## Directions
Pick up the review of Blade Runner 2049 below where it stops and write what comes next. The listing after it is not part of the review.

## Text to read
-------------------------

Overall, I did enjoy it. I would say I liked it more than Blade Runner, which makes me feel pretty guilty. I hate that I find Blade Runner dated, but I kinda do. In particular, I think it’s too traditional a noir to me--I like the aesthetic of noirs but I think they’re too slow. I wanted more sci fi, less sad lone detective-man very slowly sifts through evidence in between walks in the rain. Also, so many subsequent sci fi narratives have stolen so blatantly from Blade Runner, and expanded on its aesthetic ideas (and its sci fi ideas) that the original starts to seem... simple in comparison. So I do think its very success altering the landscape of sci fi works against it, in a way.
Anyway, 2049 was more... modern, it felt more familiar to me in its aesthetic, and I felt more at home in it.
So I did think it was good. But. I would probably give it a B, B+. There were a lot of aspects I liked but I had complaints too.
Complaints first:
Way too long. It does NOT need to be (nearly) 3 hours and quite frankly, while I felt like the OG Blade Runner was a little slow, too, I think it was slow because it was being true to its primary genre, the noir mystery. This one felt long because hey if we put the words Blade Runner on it, people will sit through anything, so let’s not bother taking any sort of editing eye to the work. It was self-indulgently slow and my mind DID wander. A lot. Including at times when really it needed to be paying attention!
It was very depressing. I don’t need everything to be a comedy-drama but this was very grim and it has left me feeling honestly pretty down. I laughed like 2 times, once when K straight out ran through the wall and the other I’ve already forgotten.
I was very uncomfortable with the whole Rachael dying in childbirth thing. Like... I feel a bit uneasy even with this critique, because I know it does happen (know too well, sadly) but still, this is a narrative. It’s constructed. Someone made that choice to kill her off that way and it just struck me as a choice made for narrative convenience. In other words, a classic fridging. She was an important character from Blade Runner and yet she has NO importance in this film except to be a womb. Killing her in childbirth just emphasizes to me that she’s being used/treated as a means of reproduction: proof that replicants can reproduce, the mother of the mystery baby at the center of the plot, etc., and that’s it. As soon as she’s fulfilled that role, off she goes, because now she has no purpose. The story treated her like Wallace treated that replicant he sliced open so callously and that’s just... honestly upsetting imo. I also think it’s unnecessary because I prefer reading the OG Blade Runner to imply that she had a built in expiration date and so she could have just as easily given birth and then reached that expiration date, and died, which would also tie in that whole expiration concept--which was central to Blade Runner and nearly completely missing from 2049.

-------------------------

## Stored data
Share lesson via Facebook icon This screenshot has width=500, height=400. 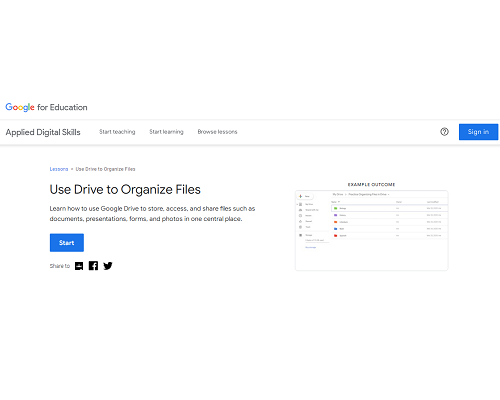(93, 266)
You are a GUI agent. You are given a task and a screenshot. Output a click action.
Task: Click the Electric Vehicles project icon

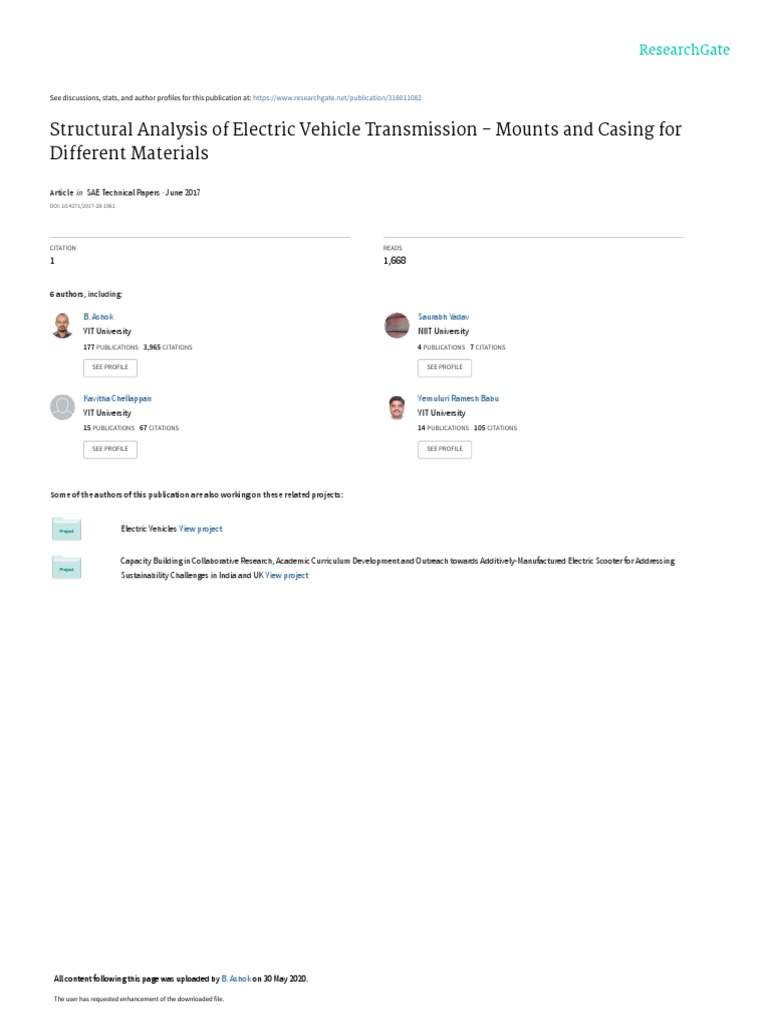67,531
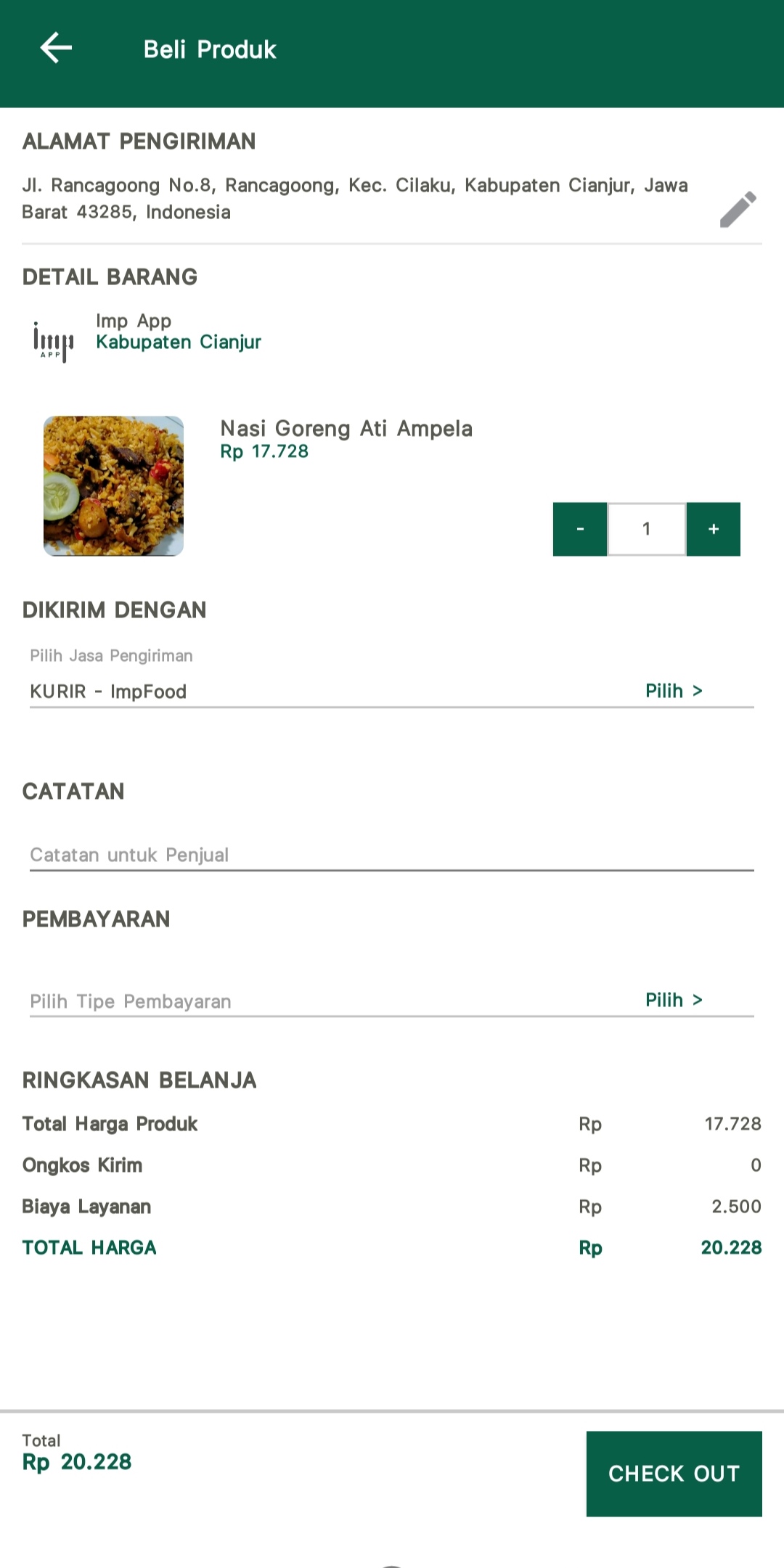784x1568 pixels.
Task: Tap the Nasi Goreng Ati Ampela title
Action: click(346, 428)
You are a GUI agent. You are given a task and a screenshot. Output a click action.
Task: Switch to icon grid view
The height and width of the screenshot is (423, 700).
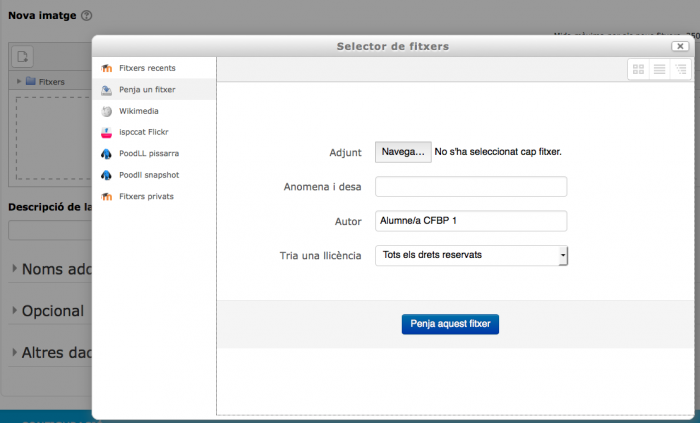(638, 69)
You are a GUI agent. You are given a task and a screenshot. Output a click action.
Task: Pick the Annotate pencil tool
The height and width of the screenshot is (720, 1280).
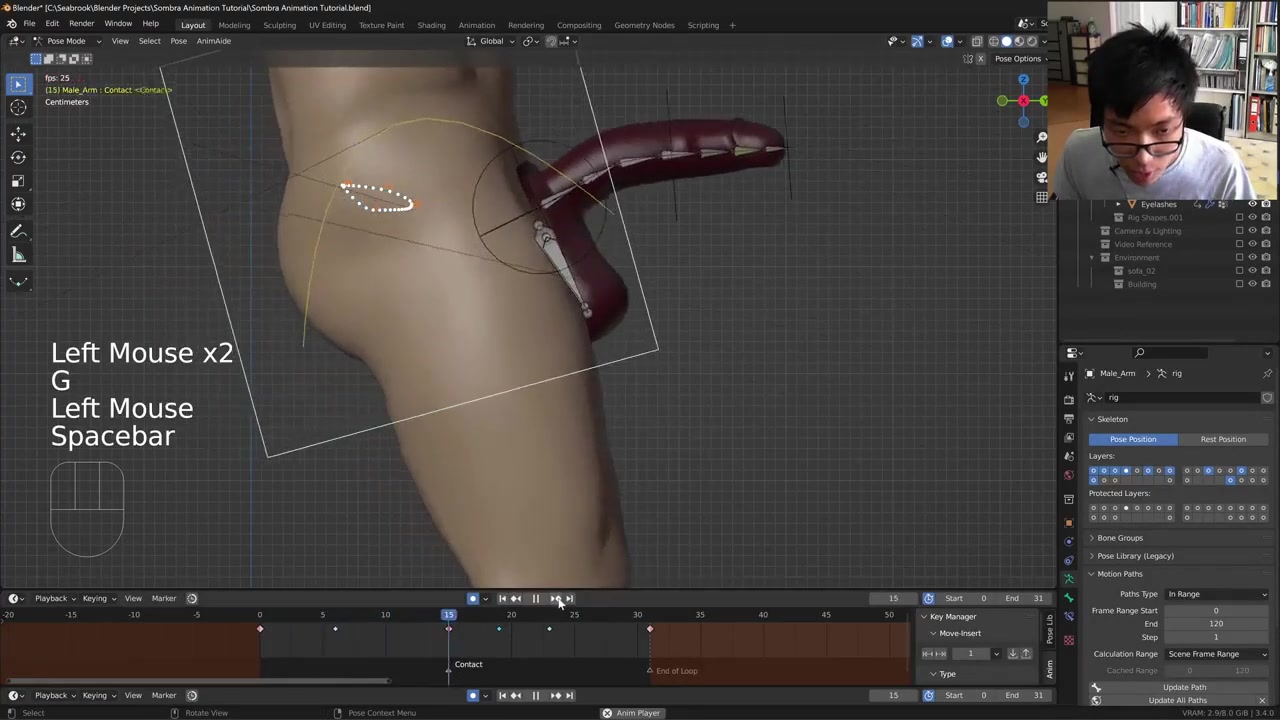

-------------------------

## Exercise output
I guess I must grudgingly accept that it does make more sense for Ana to be the baby than for K to be the baby. It fits together very well and I do... appreciate that to an extent, all the little clues ultimately coming together: the two babies, the track-covering, the mysterious illness, the ambiguous description of the memory as “real to someone” etc. But like... I really wanted K to be the baby and my first thought was sort of that I’d been cheated? Maybe I just identified with him too much, but it felt like ‘well what’s the point then? Why is he the main character?’ I can answer that: because it IS his story--it’s his radicalization, and even though he wasn’t born, he still is human in some way by the end of the film. But STILL. Another way in which it’s all just GRIM.
Slow as the plot was, I could not always follow it. Actually, it being slow made it harder to follow because I would zone out a lot, possibly when helpful information was going on. Also I thought it lingered on some parts of the story while just straight up skipping over other things.
The stuff I did like:
I loved the aesthetic. They really went all in on the costumes, the sets, the advertisements, the sci fi concepts, etc. Similarly, the world building, especially the expansion of the technology, was great. I also liked that so many of the machines were very 80s looking, even if they were doing very futuristic things (for example, the scene where K has the wood of the horse analyzed shows this off well).
I especially liked the world building in relation to the advancement of the technology. Like.. I’m not sure how to describe this, but in both films, there is a very strong awareness of human nature as it relates to our own inventions, ambition, and hubris. Te replicants were created by human tech companies specifically to be tools, and all of this, all of the plot of both films, is about that technology going awry, being uncontrollable, and yet humans continuing to try to control it. They try to use the replicants only off-world. They try to put fail safes in the replicants. They try to make more obedient replicants. But they never give up on replicants, and in fact Wallace is really expanding them, taking out the fail safes on purpose: longer life spans, working on reproduction. The original problems haven’t even been solved! But we need to get to that tenth world!! That tension between human greed and human fear, that inability to put the toothpaste back in the container even when you really know you should, is so deftly portrayed. I think this is particularly true of the sequel specifically because it depicts the original company going bankrupt and another one taking it on, and the different ethos that goes with the new owner.
Similarly, seeing the technology advance between the two films was really interesting and felt right: that replicants are easier to spot, for example.
I don’t get the “test” in the original film or the “baseline test” in this film but I do think there’s something interesting in the concept of testing the replicants using personal questions. I especially liked that line of Luv’s: “There’s something exciting about being asked personal question. Makes you feel desired,” or whatever it was. And then she tries to ask K a personal question: a sort of replicant flirting?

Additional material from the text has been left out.